Exercise instructions: Every entry should be copied exactly, with nothing added or dropped.

(Data section)

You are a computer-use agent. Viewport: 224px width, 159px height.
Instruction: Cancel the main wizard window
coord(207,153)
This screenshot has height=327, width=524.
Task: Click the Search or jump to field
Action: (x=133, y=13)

(End Data section)

Result for this task:
You are a computer-use agent. Viewport: 224px width, 159px height.
Instruction: Cancel the main wizard window
coord(207,153)
This screenshot has height=327, width=524.
Task: Click the Search or jump to field
Action: (x=133, y=13)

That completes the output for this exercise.